Influência de Steranko

O uso da narrativa dentro do título
Quando usada por Steranko

 

 

 

 

 

 

 

 

 

 

Jim Steranko foi um quadrinista que revolucionou a indústria dos quadrinhos no início dos anos 1960, principalmente pelo seu trabalho em Nick Fury: Agente da SHIELD. Suas páginas duplas, ângulos ousados e combinação de texto e desenhos mantém sua energia e frescor ainda hoje.

Enquanto McGregor se manteve escrevendo o roteiro sozinho, a Fúria do Pantera Negra teve diferentes desenhistas, Buckler, Billy Graham e, por apenas uma edição, o então já veterano e reconhecido Gil Kane (um dos criadores do Lanterna Verde da Era de Prata).

Todos eles mantiveram um estilo bem característico na revista, onde podemos sentir uma influência pesada do trabalho de Steranko.

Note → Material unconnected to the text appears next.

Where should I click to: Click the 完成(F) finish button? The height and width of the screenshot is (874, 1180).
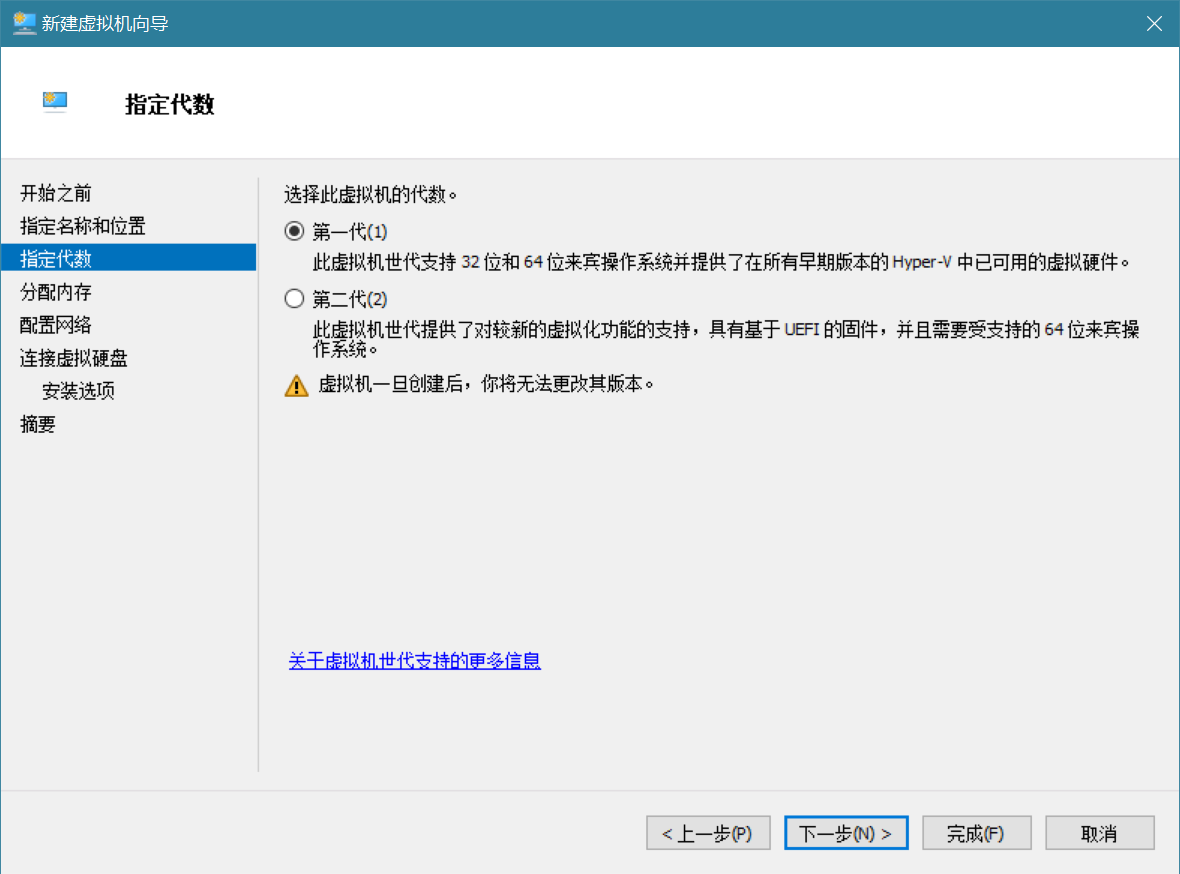tap(975, 833)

Os títulos da história se misturando com o cenário, páginas duplas exuberantes, longas sequências sem diálogo ou texto, perspectivas diferentes. A arte, por si só, já faria valer a pena ler esse clássico.

Um clássico incompreendido

Várias cenas diferentes dentro de uma página dupla

É difícil saber porque A Fúria do Pantera Negra não tem o mesmo apelo que outros clássicos da época. A década de 1970 foi recheada de clássicos na Casa das Ideias: Homem-Aranha, de Gerry Conway; Capitão Marvel, de Jim Starlin; Vingadores e Capitão América, de Steve Englehart; A Espada Selvagem de Conan, de Thomas e John Buscema… A década terminou com a editora com dois carros chefe que marcariam a história da arte sequencial: X-Men, de Chris Claremont e John Byrne, e Demolidor, de Frank Miller.

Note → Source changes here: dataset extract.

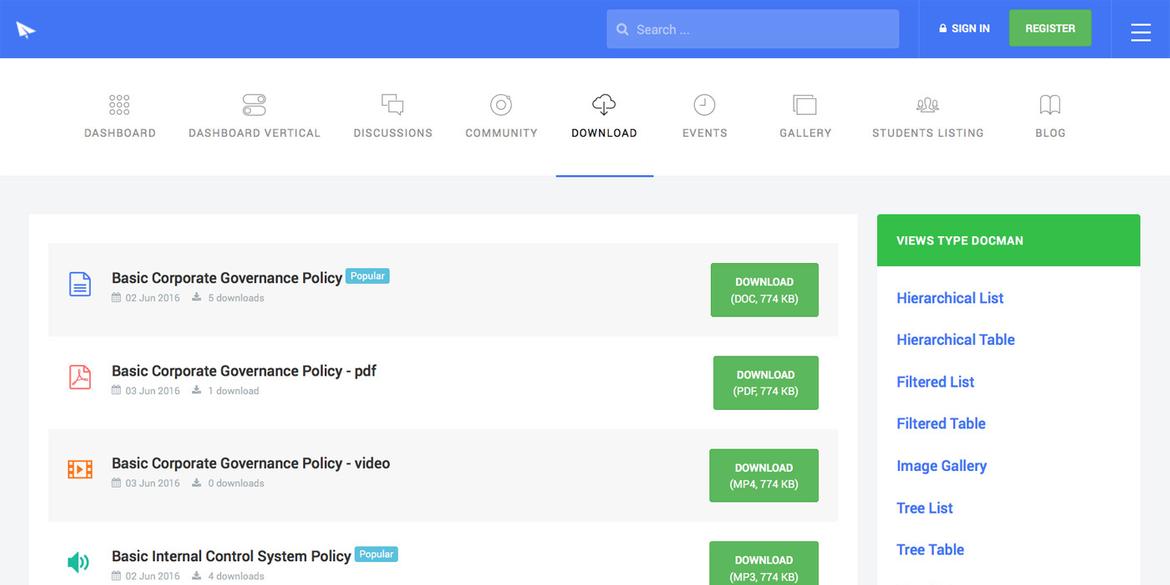
Task: Click the Blog open book icon
Action: 1050,104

Em algum lugar desse cartel, o Pantera Negra de McGregor se perdeu, não recebendo o destaque que deveria. Uma pena, porque em A Furia do Pantera Negra encontramos uma aula de arte sequencial,como resume Dwayne McDuffie, escritor de quadrinhos e de animações:

“Este clássico subestimado é provavelmente o épico de super-heróis em várias partes mais bem escrito da história. Se você puser as mãos nele… sente-se e o leia inteiro. Ele é praticamente impecável, cada edição, cada cena é uma parte necessária e essencial do todo”.

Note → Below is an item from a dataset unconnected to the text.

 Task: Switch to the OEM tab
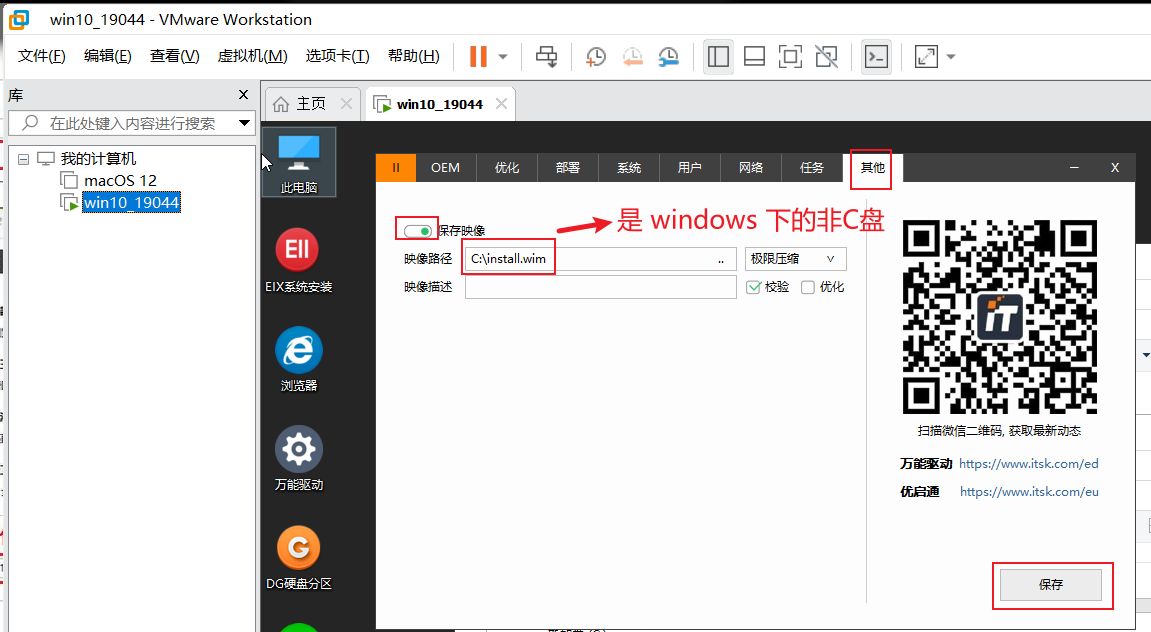[445, 167]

“Agora volte e leia qualquer edição individual. Você encontrará palavras e imagens perfeitamente integradas; personagens e situações introduzidos com clareza; uma recapitulação concisa (as vezes até transparente); relacionamentos entre personagens desenvolvidos belamente; pelo menos um vilão bacana; uma obra de ação atordoante que testa as habilidades do herói; e uma história que é sempre progressiva, levando em direção a uma conclusão definitiva e satisfatória. É isso que todos nós deveríamos estar produzindo todo santo mês. Don e seus colegas conseguiram com apenas 17 páginas de história por edição”.

Um clássico, obrigatório para todos os fãs de quadrinhos.